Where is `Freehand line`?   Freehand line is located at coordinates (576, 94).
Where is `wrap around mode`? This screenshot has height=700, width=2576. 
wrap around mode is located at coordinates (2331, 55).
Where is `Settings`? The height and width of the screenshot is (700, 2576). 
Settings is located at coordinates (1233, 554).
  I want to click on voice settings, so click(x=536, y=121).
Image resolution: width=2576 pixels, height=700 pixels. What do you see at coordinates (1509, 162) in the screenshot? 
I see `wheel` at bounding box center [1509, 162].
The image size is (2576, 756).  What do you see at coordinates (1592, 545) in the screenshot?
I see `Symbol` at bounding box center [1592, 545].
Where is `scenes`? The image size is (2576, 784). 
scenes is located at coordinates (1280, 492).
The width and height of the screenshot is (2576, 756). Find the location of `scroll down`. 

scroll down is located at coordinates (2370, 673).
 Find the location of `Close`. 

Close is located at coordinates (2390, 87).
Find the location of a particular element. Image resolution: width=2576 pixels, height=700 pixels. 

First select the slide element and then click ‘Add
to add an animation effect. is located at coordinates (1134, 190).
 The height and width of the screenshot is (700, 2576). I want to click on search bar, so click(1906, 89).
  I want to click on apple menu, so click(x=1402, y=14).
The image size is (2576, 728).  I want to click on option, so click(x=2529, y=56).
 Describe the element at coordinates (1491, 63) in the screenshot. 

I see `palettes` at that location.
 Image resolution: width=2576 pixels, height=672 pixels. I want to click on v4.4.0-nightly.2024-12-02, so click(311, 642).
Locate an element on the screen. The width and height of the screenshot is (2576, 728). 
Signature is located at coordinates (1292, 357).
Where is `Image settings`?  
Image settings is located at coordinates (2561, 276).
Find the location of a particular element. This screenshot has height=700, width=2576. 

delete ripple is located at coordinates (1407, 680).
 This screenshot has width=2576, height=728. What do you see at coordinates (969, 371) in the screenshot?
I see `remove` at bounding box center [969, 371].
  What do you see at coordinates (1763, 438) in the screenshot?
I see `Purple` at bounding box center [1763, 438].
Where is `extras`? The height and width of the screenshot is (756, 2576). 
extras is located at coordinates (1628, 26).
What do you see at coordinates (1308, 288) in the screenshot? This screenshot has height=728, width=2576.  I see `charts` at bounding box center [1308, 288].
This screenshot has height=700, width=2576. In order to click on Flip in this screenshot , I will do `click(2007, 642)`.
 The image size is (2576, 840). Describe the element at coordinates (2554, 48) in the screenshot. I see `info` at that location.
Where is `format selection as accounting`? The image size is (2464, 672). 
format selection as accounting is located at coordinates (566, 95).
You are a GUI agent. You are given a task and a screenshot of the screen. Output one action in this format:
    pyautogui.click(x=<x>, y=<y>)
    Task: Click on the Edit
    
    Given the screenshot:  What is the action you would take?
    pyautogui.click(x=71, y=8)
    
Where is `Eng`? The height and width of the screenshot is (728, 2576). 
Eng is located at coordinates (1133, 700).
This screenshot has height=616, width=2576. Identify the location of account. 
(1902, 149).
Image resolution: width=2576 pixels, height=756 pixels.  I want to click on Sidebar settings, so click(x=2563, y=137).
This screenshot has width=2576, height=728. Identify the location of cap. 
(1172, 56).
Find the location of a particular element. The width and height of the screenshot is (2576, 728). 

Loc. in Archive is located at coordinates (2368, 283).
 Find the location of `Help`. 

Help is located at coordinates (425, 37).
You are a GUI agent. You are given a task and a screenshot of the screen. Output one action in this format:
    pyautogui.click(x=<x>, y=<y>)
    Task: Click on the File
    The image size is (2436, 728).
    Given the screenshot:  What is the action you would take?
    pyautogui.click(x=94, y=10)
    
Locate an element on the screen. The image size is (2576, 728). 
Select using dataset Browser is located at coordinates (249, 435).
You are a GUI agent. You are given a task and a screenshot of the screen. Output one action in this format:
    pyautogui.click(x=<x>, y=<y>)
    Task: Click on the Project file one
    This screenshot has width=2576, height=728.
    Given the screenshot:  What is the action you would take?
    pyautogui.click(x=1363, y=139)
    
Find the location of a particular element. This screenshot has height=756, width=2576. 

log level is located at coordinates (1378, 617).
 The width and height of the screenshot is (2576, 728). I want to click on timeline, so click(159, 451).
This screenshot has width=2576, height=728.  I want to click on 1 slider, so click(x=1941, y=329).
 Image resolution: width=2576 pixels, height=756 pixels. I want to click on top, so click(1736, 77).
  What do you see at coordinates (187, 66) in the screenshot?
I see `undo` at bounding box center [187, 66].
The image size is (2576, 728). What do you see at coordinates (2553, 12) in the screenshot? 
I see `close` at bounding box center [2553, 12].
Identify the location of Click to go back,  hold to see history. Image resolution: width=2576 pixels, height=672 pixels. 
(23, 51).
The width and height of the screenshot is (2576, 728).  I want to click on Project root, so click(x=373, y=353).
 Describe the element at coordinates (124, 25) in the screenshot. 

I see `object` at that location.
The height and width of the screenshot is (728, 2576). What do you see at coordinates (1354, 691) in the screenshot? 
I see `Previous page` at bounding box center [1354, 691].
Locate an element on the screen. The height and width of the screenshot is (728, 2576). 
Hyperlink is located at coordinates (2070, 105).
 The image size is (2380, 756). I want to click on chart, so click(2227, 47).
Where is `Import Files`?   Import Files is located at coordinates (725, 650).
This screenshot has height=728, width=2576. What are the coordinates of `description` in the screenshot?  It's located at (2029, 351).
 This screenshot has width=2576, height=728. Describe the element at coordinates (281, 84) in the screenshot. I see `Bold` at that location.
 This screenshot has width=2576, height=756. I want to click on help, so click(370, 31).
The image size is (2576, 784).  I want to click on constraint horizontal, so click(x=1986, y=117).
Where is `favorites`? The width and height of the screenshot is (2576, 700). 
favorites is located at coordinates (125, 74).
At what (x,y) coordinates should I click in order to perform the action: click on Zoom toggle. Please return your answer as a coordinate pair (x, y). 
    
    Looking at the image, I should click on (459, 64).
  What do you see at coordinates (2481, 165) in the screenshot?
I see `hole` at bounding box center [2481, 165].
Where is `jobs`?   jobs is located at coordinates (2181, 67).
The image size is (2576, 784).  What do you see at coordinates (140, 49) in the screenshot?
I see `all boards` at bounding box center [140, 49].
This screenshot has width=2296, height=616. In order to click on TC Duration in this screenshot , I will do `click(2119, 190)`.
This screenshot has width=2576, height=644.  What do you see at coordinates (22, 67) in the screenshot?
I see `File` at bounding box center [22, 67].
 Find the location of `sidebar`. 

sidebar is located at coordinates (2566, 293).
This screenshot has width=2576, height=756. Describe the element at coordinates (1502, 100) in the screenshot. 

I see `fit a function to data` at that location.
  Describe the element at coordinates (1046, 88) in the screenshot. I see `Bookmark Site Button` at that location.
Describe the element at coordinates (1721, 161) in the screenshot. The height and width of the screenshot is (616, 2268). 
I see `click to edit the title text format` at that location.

__________

→ **Yapılacak iş**
Yukarıdaki satırların hepsini eksiksiz ve hiç değiştirmeden çıkar.

→ **Örnek çözüm**
Where is `Freehand line`?   Freehand line is located at coordinates (576, 94).
Where is `wrap around mode`? This screenshot has height=700, width=2576. 
wrap around mode is located at coordinates (2331, 55).
Where is `Settings`? The height and width of the screenshot is (700, 2576). 
Settings is located at coordinates (1233, 554).
  I want to click on voice settings, so click(x=536, y=121).
Image resolution: width=2576 pixels, height=700 pixels. What do you see at coordinates (1509, 162) in the screenshot? 
I see `wheel` at bounding box center [1509, 162].
The image size is (2576, 756).  What do you see at coordinates (1592, 545) in the screenshot?
I see `Symbol` at bounding box center [1592, 545].
Where is `scenes`? The image size is (2576, 784). 
scenes is located at coordinates (1280, 492).
The width and height of the screenshot is (2576, 756). Find the location of `scroll down`. 

scroll down is located at coordinates (2370, 673).
 Find the location of `Close`. 

Close is located at coordinates (2390, 87).
Find the location of a particular element. Image resolution: width=2576 pixels, height=700 pixels. 

First select the slide element and then click ‘Add
to add an animation effect. is located at coordinates (1134, 190).
 The height and width of the screenshot is (700, 2576). I want to click on search bar, so click(1906, 89).
  I want to click on apple menu, so click(x=1402, y=14).
The image size is (2576, 728).  I want to click on option, so click(x=2529, y=56).
 Describe the element at coordinates (1491, 63) in the screenshot. 

I see `palettes` at that location.
 Image resolution: width=2576 pixels, height=672 pixels. I want to click on v4.4.0-nightly.2024-12-02, so click(311, 642).
Locate an element on the screen. The width and height of the screenshot is (2576, 728). 
Signature is located at coordinates (1292, 357).
Where is `Image settings`?  
Image settings is located at coordinates (2561, 276).
Find the location of a particular element. This screenshot has height=700, width=2576. 

delete ripple is located at coordinates (1407, 680).
 This screenshot has width=2576, height=728. What do you see at coordinates (969, 371) in the screenshot?
I see `remove` at bounding box center [969, 371].
  What do you see at coordinates (1763, 438) in the screenshot?
I see `Purple` at bounding box center [1763, 438].
Where is `extras`? The height and width of the screenshot is (756, 2576). 
extras is located at coordinates (1628, 26).
What do you see at coordinates (1308, 288) in the screenshot? This screenshot has height=728, width=2576.  I see `charts` at bounding box center [1308, 288].
This screenshot has height=700, width=2576. In order to click on Flip in this screenshot , I will do `click(2007, 642)`.
 The image size is (2576, 840). Describe the element at coordinates (2554, 48) in the screenshot. I see `info` at that location.
Where is `format selection as accounting`? The image size is (2464, 672). 
format selection as accounting is located at coordinates (566, 95).
You are a GUI agent. You are given a task and a screenshot of the screen. Output one action in this format:
    pyautogui.click(x=<x>, y=<y>)
    Task: Click on the Edit
    
    Given the screenshot:  What is the action you would take?
    pyautogui.click(x=71, y=8)
    
Where is `Eng`? The height and width of the screenshot is (728, 2576). 
Eng is located at coordinates (1133, 700).
This screenshot has height=616, width=2576. Identify the location of account. 
(1902, 149).
Image resolution: width=2576 pixels, height=756 pixels.  I want to click on Sidebar settings, so click(x=2563, y=137).
This screenshot has width=2576, height=728. Identify the location of cap. 
(1172, 56).
Find the location of a particular element. The width and height of the screenshot is (2576, 728). 

Loc. in Archive is located at coordinates (2368, 283).
 Find the location of `Help`. 

Help is located at coordinates (425, 37).
You are a GUI agent. You are given a task and a screenshot of the screen. Output one action in this format:
    pyautogui.click(x=<x>, y=<y>)
    Task: Click on the File
    The image size is (2436, 728).
    Given the screenshot:  What is the action you would take?
    pyautogui.click(x=94, y=10)
    
Locate an element on the screen. The image size is (2576, 728). 
Select using dataset Browser is located at coordinates (249, 435).
You are a GUI agent. You are given a task and a screenshot of the screen. Output one action in this format:
    pyautogui.click(x=<x>, y=<y>)
    Task: Click on the Project file one
    This screenshot has width=2576, height=728.
    Given the screenshot:  What is the action you would take?
    pyautogui.click(x=1363, y=139)
    
Find the location of a particular element. This screenshot has height=756, width=2576. 

log level is located at coordinates (1378, 617).
 The width and height of the screenshot is (2576, 728). I want to click on timeline, so click(159, 451).
This screenshot has width=2576, height=728.  I want to click on 1 slider, so click(x=1941, y=329).
 Image resolution: width=2576 pixels, height=756 pixels. I want to click on top, so click(1736, 77).
  What do you see at coordinates (187, 66) in the screenshot?
I see `undo` at bounding box center [187, 66].
The image size is (2576, 728). What do you see at coordinates (2553, 12) in the screenshot? 
I see `close` at bounding box center [2553, 12].
Identify the location of Click to go back,  hold to see history. Image resolution: width=2576 pixels, height=672 pixels. 
(23, 51).
The width and height of the screenshot is (2576, 728).  I want to click on Project root, so click(x=373, y=353).
 Describe the element at coordinates (124, 25) in the screenshot. 

I see `object` at that location.
The height and width of the screenshot is (728, 2576). What do you see at coordinates (1354, 691) in the screenshot? 
I see `Previous page` at bounding box center [1354, 691].
Locate an element on the screen. The height and width of the screenshot is (728, 2576). 
Hyperlink is located at coordinates (2070, 105).
 The image size is (2380, 756). I want to click on chart, so click(2227, 47).
Where is `Import Files`?   Import Files is located at coordinates (725, 650).
This screenshot has height=728, width=2576. What are the coordinates of `description` in the screenshot?  It's located at (2029, 351).
 This screenshot has width=2576, height=728. Describe the element at coordinates (281, 84) in the screenshot. I see `Bold` at that location.
 This screenshot has width=2576, height=756. I want to click on help, so click(370, 31).
The image size is (2576, 784).  I want to click on constraint horizontal, so click(x=1986, y=117).
Where is `favorites`? The width and height of the screenshot is (2576, 700). 
favorites is located at coordinates (125, 74).
At what (x,y) coordinates should I click in order to perform the action: click on Zoom toggle. Please return your answer as a coordinate pair (x, y). 
    
    Looking at the image, I should click on (459, 64).
  What do you see at coordinates (2481, 165) in the screenshot?
I see `hole` at bounding box center [2481, 165].
Where is `jobs`?   jobs is located at coordinates (2181, 67).
The image size is (2576, 784).  What do you see at coordinates (140, 49) in the screenshot?
I see `all boards` at bounding box center [140, 49].
This screenshot has width=2296, height=616. In order to click on TC Duration in this screenshot , I will do `click(2119, 190)`.
This screenshot has width=2576, height=644.  What do you see at coordinates (22, 67) in the screenshot?
I see `File` at bounding box center [22, 67].
 Find the location of `sidebar`. 

sidebar is located at coordinates (2566, 293).
This screenshot has width=2576, height=756. Describe the element at coordinates (1502, 100) in the screenshot. 

I see `fit a function to data` at that location.
  Describe the element at coordinates (1046, 88) in the screenshot. I see `Bookmark Site Button` at that location.
Describe the element at coordinates (1721, 161) in the screenshot. The height and width of the screenshot is (616, 2268). 
I see `click to edit the title text format` at that location.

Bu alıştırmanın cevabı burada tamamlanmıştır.